Como eles, também nós, preferimos o pão, que nos faz viver, sentimo-lo na boca, saboreamo-lo, é concreto e imediato.
Ao passo que Deus e a vida eterna, são frequentemente ideias, que podem vir ou partir, mas que pouca influência têm na vida do dia-a-dia.
Jesus tinha clara consciência que esta ânsia das pessoas em irem ao encontro d’Ele era motivada pela oferta tão generosa e gratuita de pão e de peixe, do dia anterior.
Diante dessas pessoas, Jesus anuncia a sua pretensão fundamental: assim como Eu saciei num só dia a vossa fome do corpo, também posso preencher as profundidades da vossa vida.
Estabelece-se então um diálogo em dois planos diferentes. Perguntam; qual é a obra de Deus?
Mas que coisa, especificamente, dá o Deus de Jesus?
Nada entre as coisas ou os bens de consumo: «Ele não pode dar menos do que dar-se a Si Mesmo.
Mas, dando-se a Si Mesmo, dá-nos tudo» disse Catarina de Sena, na sua sabedoria inspirada.
O dom de Deus é o próprio Deus que se dá.
Jesus responde, apresentando-se Ele próprio como sendo o rosto amigo de Deus.
Jesus declara que é Ele o “Pão da Vida” e que quem for ao seu encontro nunca mais terá fome.
É Ele, só Ele, que dará "o alimento que permanece na vida eterna".

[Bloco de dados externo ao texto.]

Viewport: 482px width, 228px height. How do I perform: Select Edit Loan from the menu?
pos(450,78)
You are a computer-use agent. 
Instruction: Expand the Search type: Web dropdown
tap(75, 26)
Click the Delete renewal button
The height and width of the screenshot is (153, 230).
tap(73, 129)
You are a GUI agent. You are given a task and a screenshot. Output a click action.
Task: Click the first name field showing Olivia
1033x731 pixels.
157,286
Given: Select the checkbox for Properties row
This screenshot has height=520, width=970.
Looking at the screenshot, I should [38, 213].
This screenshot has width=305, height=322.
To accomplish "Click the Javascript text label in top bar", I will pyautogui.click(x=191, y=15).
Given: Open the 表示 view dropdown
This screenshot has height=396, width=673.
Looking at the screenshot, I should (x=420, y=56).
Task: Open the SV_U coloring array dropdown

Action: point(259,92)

O «Pão da Vida» vem dar vida não só aos hebreus, como aconteceu no deserto, mas às pessoas do mundo inteiro, ou seja, a toda a humanidade. Uma promessa de proporções prodigiosas!
Jesus tinha partilhado os pães com a multidão entusiasmada, que só queria a repetição do milagre.

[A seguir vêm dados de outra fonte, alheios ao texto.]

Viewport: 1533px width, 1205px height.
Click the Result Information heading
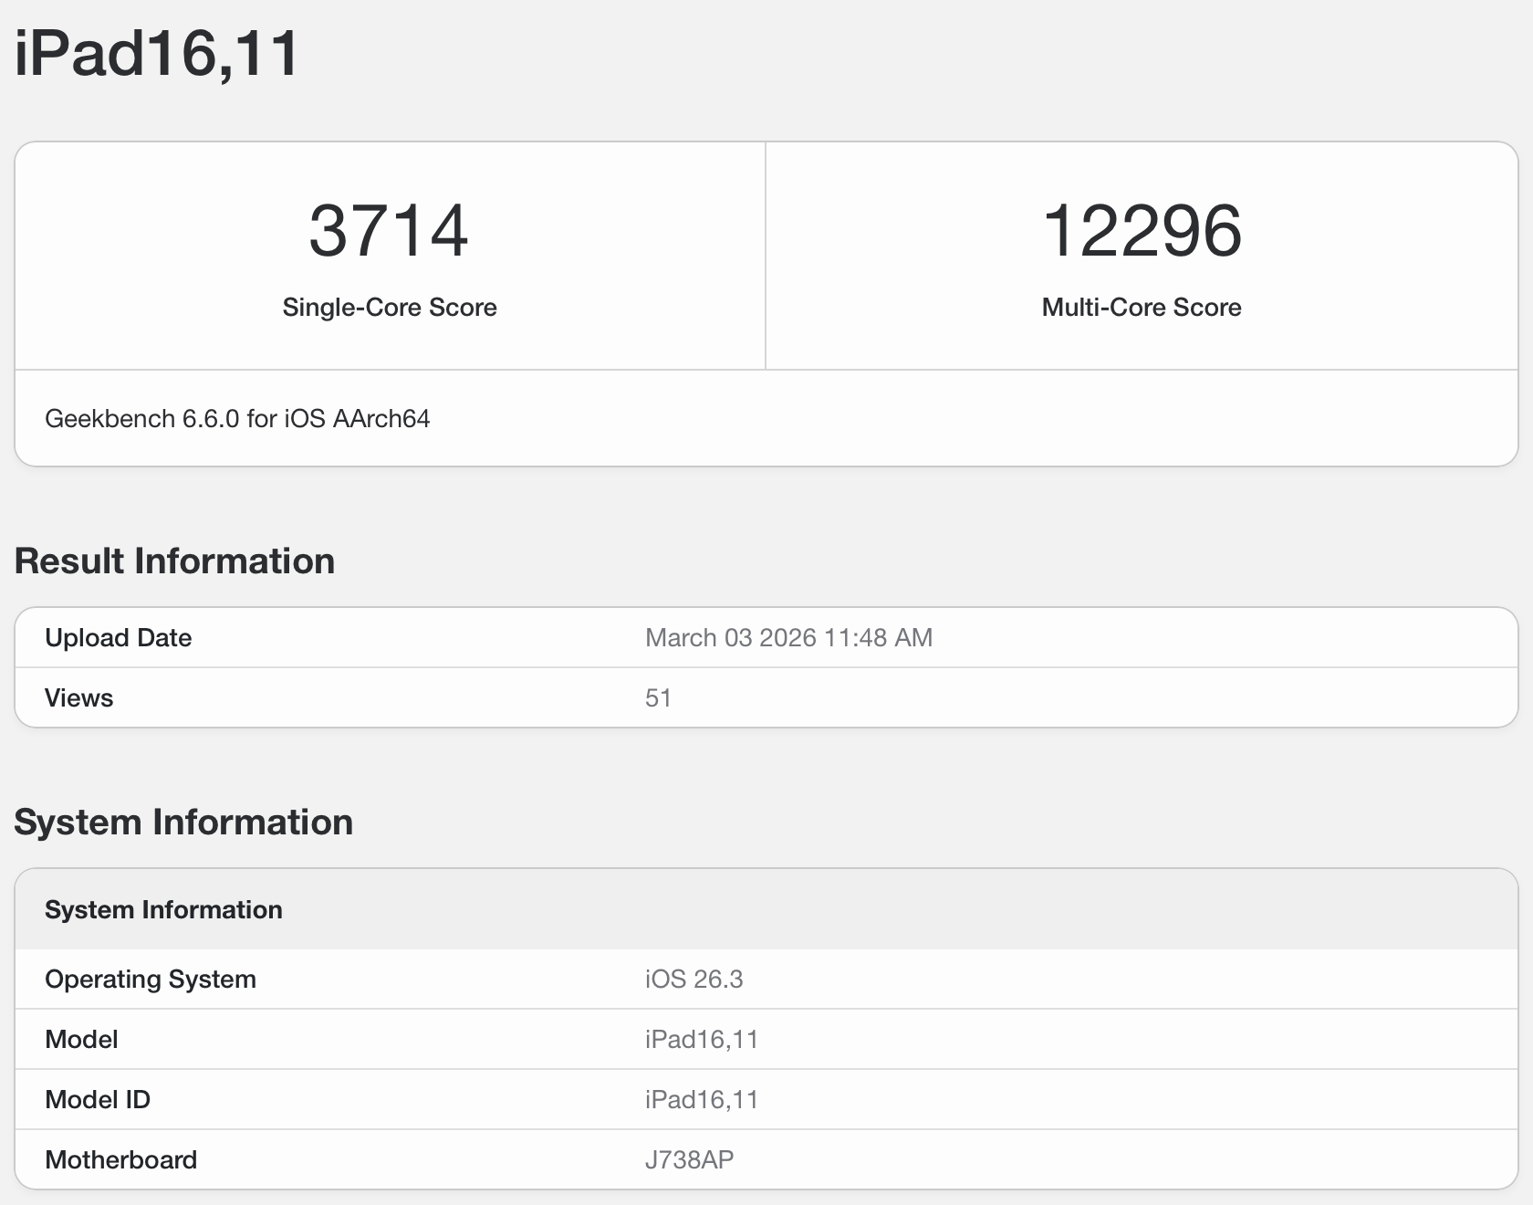pos(174,561)
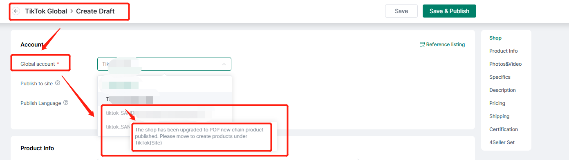Screen dimensions: 569x160
Task: Click the back arrow icon beside TikTok Global
Action: click(x=16, y=11)
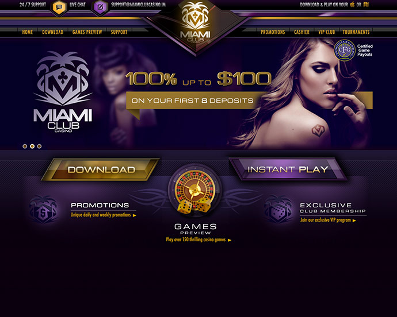The image size is (397, 317).
Task: Go to the Cashier menu item
Action: 301,32
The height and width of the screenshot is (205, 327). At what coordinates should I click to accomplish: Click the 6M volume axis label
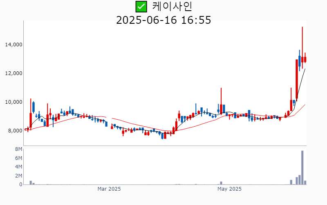click(18, 158)
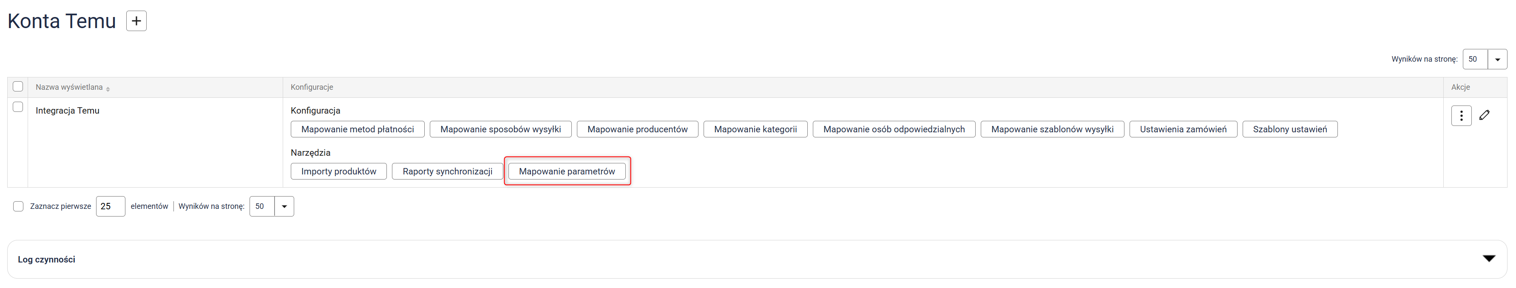Open Mapowanie sposobów wysyłki
The image size is (1516, 288).
pyautogui.click(x=500, y=130)
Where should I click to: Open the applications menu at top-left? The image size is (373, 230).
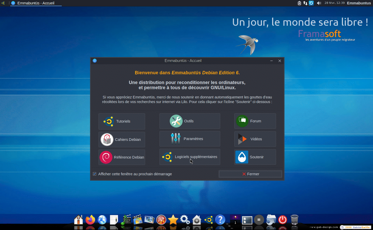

Agora, Jesus revela que o autêntico dom de Deus é o próprio Doador, o enviado de Deus ao mundo, a quem devemos responder, estando onde Ele está, partilhando com Ele a nossa própria vida, «onde quer que Ele vá».
Devemos procurá-lo por Si Próprio, irmos ter com Ele e pormos toda a nossa confiança n’Ele.

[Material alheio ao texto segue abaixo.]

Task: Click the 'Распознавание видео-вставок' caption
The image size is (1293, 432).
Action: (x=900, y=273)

A obra de Deus é uma corrente de amor que entra em cada um de nós e faz florescer as raízes de cada ser humano, para que se torne, como Ele, dador de vida.
No coração da fé está a firme confiança de que a obra de Deus é Jesus: rosto luminoso de ser humano, livre como ninguém, curador do desamor, que vem ao nosso encontro para que nos tornemos no melhor daquilo que podemos ser.
O trabalho da fé em Jesus, é o trabalho da confiança em Jesus, que nos pode transformar por dentro, se nós O deixarmos.
Não é tanto “o que devo fazer”, mas “o que devo deixar fazer em mim” pelo Espírito de Jesus.
Poderíamos dizer que “o trabalho a fazer” é deixarmos que ”Jesus nos trabalhe e nos transforme”.